# Connection at MSP (Airport)



## SarahZ (May 14, 2014)

I'm not familiar with MSP. Would a 58-minute connection be risky? I've never been there, so I have no idea how the terminals are laid out/spread out.

I'm so used to flying in/out of ORD that I generally don't book anything with a connection shorter than 1:30.


----------



## dabrilloman (May 14, 2014)

We have 2 terminals here at MSP. If your connection is in the same terminal, 58 minutes should be plenty of time. If you have to go from Terminal1 (Lindbergh) to Terminal 2 (Humphrey). or T2 to T1, it could be close.

Here are maps of each...

http://www.mspairport.com/App_Themes/MSP/maps/img/maps/T1_quickmap.jpg Lindbergh

http://www.mspairport.com/App_Themes/MSP/maps/img/maps/T2_quickmap.jpg Humphrey

There is light rail that connects the 2 terminals.

I hope this helps!


----------



## jebr (May 14, 2014)

Which terminal is it? T1 is a LOT A larger than T2. T2 is only 10 gates, so very easy to make that connection. T1 is much larger. It's kinda shaped into little branches. A 58 minute one would be easy if your flight is on time, but if it's over 30 minutes late you'll probably be rushing. But the last time I used T1 was four years ago.

Sent from my Nexus 4 using Tapatalk


----------



## SarahZ (May 15, 2014)

I'm not sure yet. I'm still looking at flights; this will be my flight home from the Gathering. I'll keep that in mind, though.


----------



## Ispolkom (May 15, 2014)

If you're not changing airlines, at least you won't have to change terminals. If you're flying Delta, though, your gates could be quite far apart. Delta has about 80% of the gates at MSP, all in the Lindbergh Terminal.


----------



## fairviewroad (May 15, 2014)

I wouldn't worry about a 58-minute connection. As a previous poster said, if you're not changing airlines you won't have to change terminals. And if you're booking a connection through MSP there's about a 95% chance you're on Delta. Yeah, the gates can be far apart. But there are plenty of moving sidewalks as well as an airside people-mover to speed your journey.

I actually like a bit of a longer layover in MSP since it gives me time to visit the secret observation deck.


----------



## MrFSS (May 15, 2014)

I once had a connection in MSP and found that the plane I would connect to was leaving from the gate right next to the one I arrived at.

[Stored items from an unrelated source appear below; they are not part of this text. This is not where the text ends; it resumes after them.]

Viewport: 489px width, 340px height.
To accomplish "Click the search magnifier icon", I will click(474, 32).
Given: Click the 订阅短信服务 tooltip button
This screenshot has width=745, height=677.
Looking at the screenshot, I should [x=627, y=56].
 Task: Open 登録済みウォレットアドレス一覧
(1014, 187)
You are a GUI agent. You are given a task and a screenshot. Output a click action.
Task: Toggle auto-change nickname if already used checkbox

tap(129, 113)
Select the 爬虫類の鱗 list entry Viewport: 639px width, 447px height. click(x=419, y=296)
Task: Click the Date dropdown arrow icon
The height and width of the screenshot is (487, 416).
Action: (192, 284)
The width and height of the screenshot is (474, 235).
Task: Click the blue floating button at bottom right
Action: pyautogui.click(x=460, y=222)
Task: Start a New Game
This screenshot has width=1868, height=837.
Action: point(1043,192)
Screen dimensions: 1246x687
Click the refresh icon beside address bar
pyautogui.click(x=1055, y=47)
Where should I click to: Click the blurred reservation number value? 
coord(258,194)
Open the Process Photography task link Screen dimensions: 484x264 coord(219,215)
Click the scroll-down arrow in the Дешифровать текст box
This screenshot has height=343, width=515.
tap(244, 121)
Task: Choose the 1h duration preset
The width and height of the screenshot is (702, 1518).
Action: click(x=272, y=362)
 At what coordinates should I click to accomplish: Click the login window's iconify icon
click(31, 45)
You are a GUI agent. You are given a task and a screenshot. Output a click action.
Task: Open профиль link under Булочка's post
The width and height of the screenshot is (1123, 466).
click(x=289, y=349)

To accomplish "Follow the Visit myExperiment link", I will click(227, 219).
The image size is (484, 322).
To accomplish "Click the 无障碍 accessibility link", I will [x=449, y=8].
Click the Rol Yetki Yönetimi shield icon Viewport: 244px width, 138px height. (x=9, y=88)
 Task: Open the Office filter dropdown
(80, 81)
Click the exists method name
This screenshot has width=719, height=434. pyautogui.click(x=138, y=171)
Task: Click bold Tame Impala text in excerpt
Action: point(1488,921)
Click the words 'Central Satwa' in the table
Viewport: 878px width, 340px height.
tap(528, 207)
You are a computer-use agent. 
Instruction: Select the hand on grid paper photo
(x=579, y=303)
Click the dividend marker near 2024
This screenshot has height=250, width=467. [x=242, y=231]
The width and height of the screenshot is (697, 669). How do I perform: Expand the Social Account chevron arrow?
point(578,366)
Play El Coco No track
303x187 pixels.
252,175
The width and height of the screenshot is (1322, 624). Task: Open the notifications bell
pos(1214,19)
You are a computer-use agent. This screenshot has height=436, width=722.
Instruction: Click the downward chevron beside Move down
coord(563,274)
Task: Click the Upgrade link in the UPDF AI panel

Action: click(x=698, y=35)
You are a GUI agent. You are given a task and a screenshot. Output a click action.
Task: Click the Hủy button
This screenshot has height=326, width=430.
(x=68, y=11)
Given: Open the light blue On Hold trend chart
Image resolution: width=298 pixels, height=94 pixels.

I walked up to the new gate and told the attendant, "Wow, I just got off at the gate next to this one. My next flight is really close!" Without batting an eye she said, "Nope, we make you walk all the way around the terminal before you can board when that happens!"


----------



## SarahZ (May 15, 2014)

MrFSS said:


> I once had a connection in MSP and found that the plane I would connect to was leaving from the gate right next to the one I arrived at. I walked up to the new gate and told the attendant, "Wow, I just got off at the gate next to this one. My next flight is really close!" Without batting an eye she said, *"Nope, we make you walk all the way around the terminal before you can board when that happens!"*


Ha! I love it. 

Yes, this would be Delta. It's either fly Delta or AA from SFO to AZO or fly Virgin (my favorite airline) from SFO to ORD and then connect to the Wolverine at CUS. The only con to using Virgin is that it's a 7:20 flight out of SFO, which means getting up stupid-early. If I fly Delta or AA, I can leave SFO at 9:40-ish.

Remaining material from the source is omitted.